Mas os contornos que o debate vem
ganhando nos últimos anos sugerem que a pacificação da disputa está bem
distante.
Para Philip Bump, do 'Washington
Post', a expressão "politicamente correto" virou um guarda-chuva para várias
ideias associadas à esquerda, como a defesa do casamento gay, da igualdade de
gêneros e de ações afirmativas em prol de minorias.
Não por acaso, outros políticos que
concorrem ou concorreram com Trump nas prévias Republicanas também condenaram
práticas "politicamente corretas".
Seu principal oponente, o senador
Ted Cruz (Texas), disse que a "correção política está matando
pessoas", pois impediria o governo de investigar a comunicação de
potenciais extremistas muçulmanos. Para o neurocirurgião Ben Carson, que deixou
a corrida há poucos dias, a "correção política está arruinando nosso
país".
No Brasil, políticos conservadores
também têm se insurgido contra essas normas. O deputado federal Jair Bolsonaro
(PP-RJ), um dos principais expoentes do grupo, costuma dizer que "estamos
vivendo a ditadura do politicamente correto".

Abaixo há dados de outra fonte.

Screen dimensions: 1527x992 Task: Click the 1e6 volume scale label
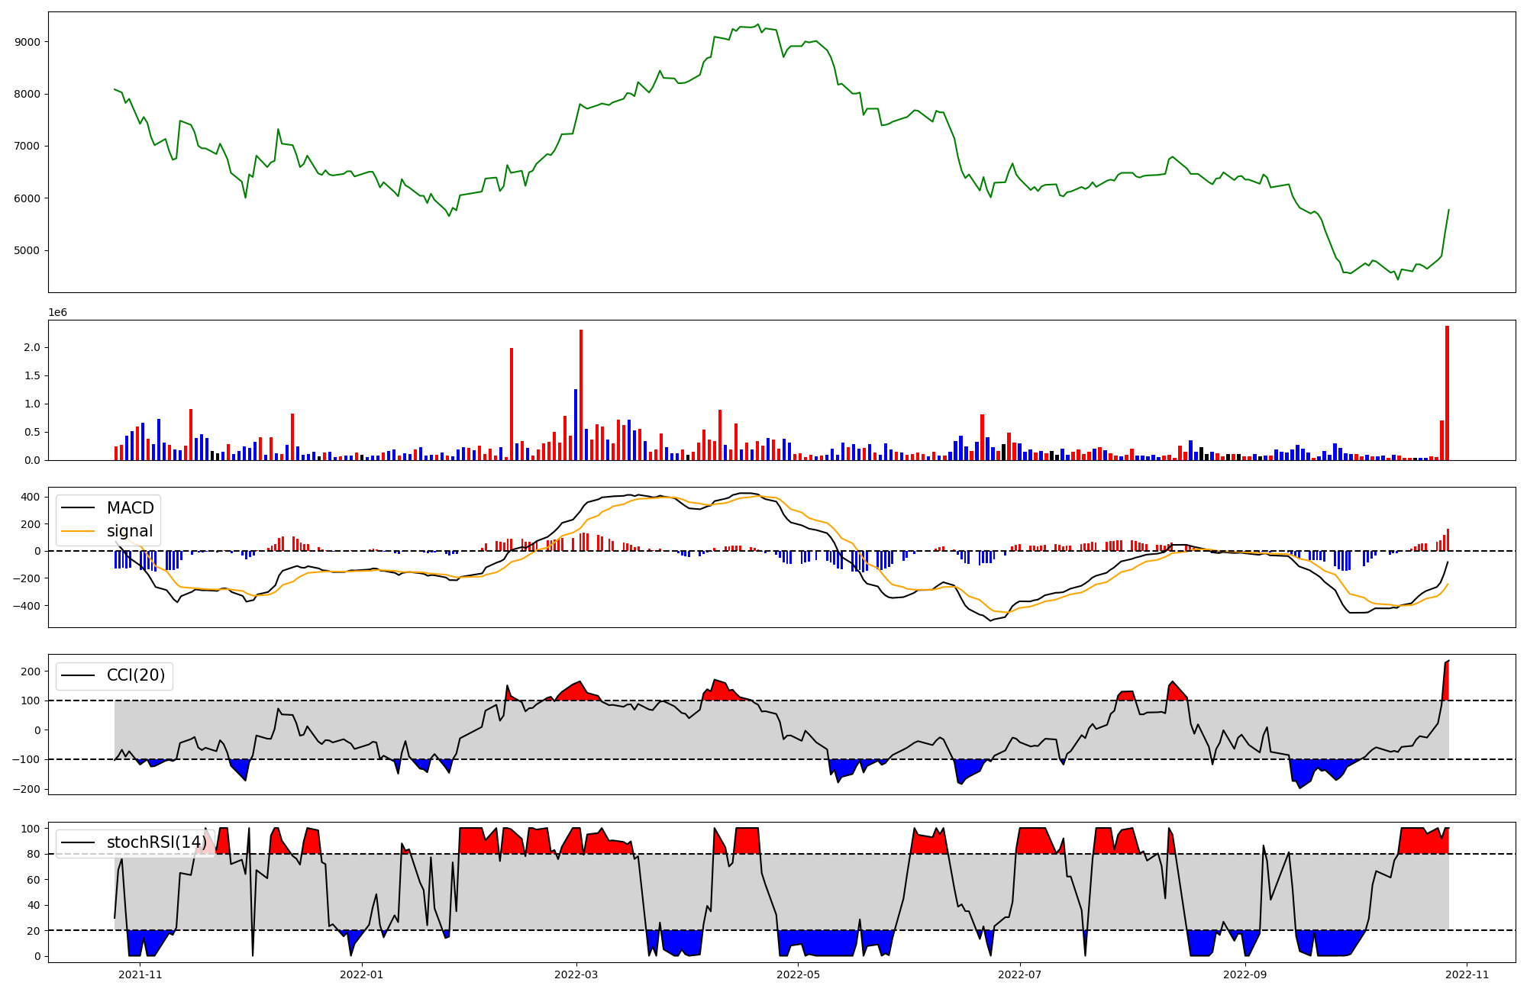pos(57,313)
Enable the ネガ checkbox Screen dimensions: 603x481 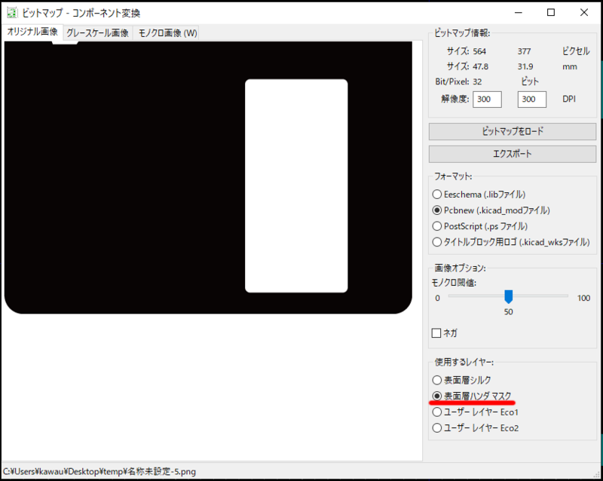click(435, 332)
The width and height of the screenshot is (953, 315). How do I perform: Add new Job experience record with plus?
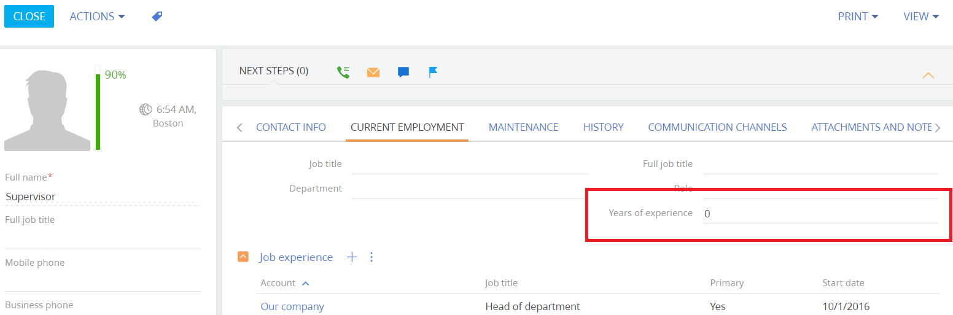tap(352, 257)
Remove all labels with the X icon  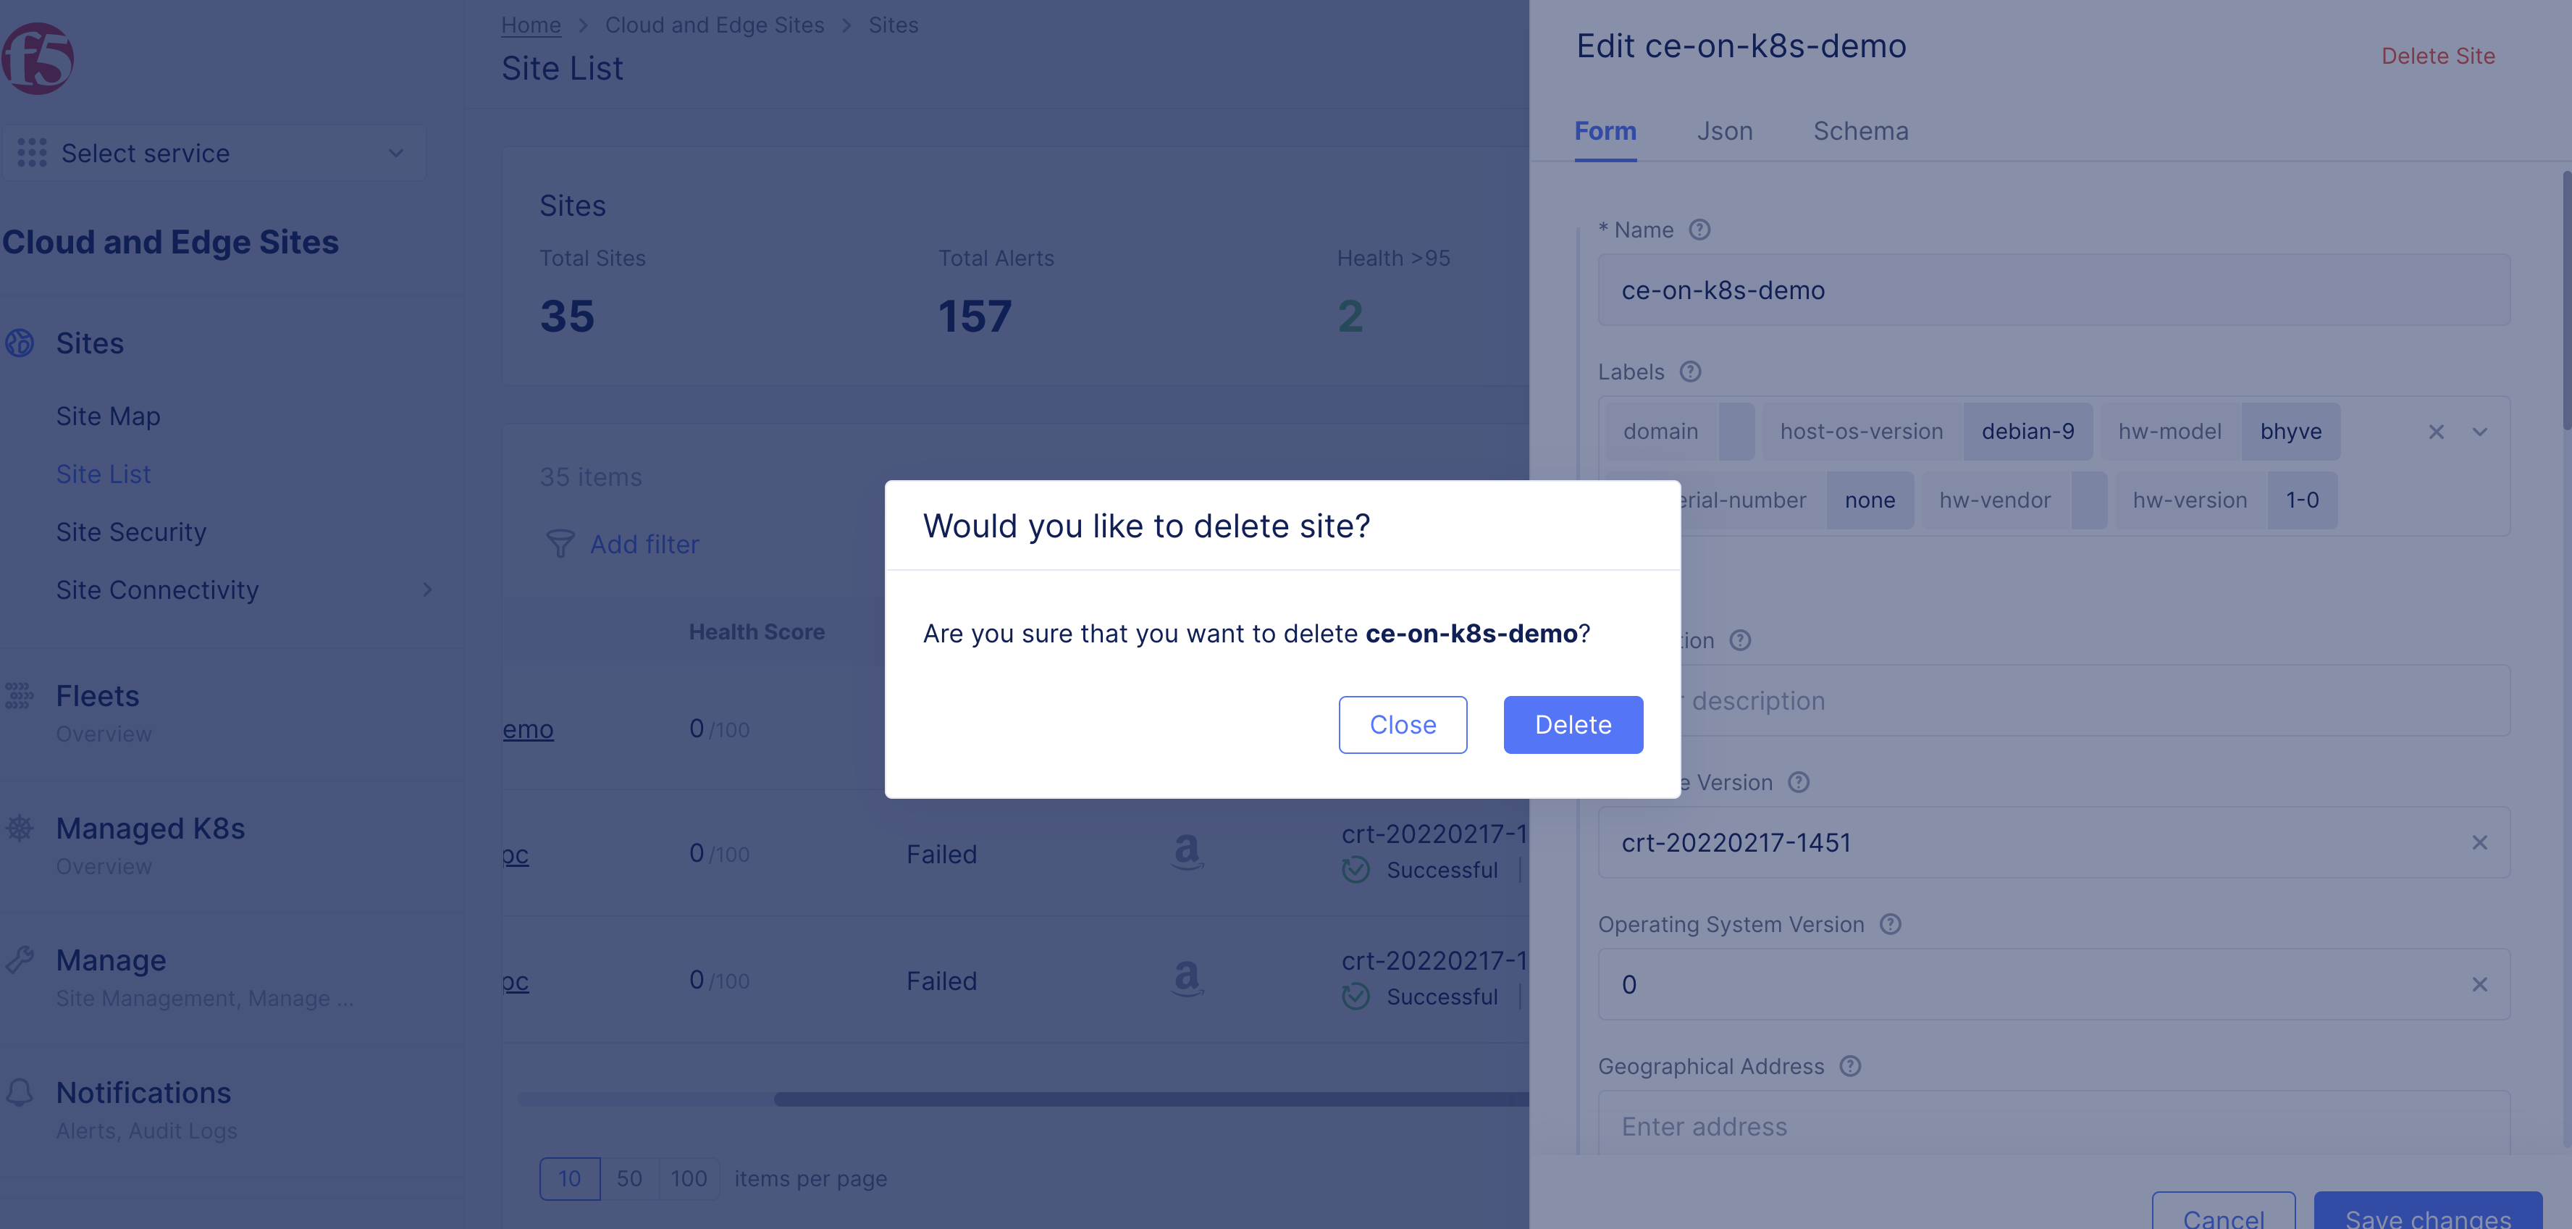(2436, 431)
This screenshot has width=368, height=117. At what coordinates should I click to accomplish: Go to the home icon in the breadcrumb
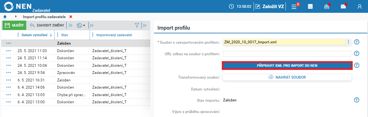5,17
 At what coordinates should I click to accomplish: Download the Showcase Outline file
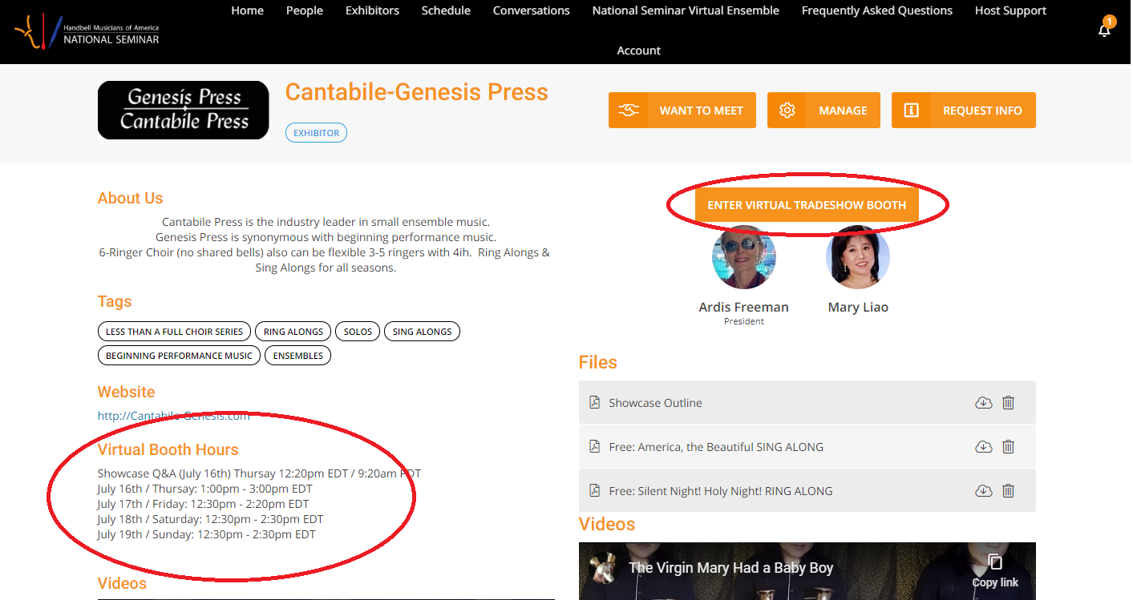983,403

Tanto no caso americano como no
brasileiro, o discurso ganha força após vários anos de governos mais à
esquerda, que assumiram bandeiras em favor de minorias.
Curiosamente, Philip Bump nota que o
sentido da expressão tem se reaproximado do que tinha na Guerra Fria.
"'Politicamente correto' hoje é
em grande medida um sinônimo para 'o modo como a esquerda age'", diz ele.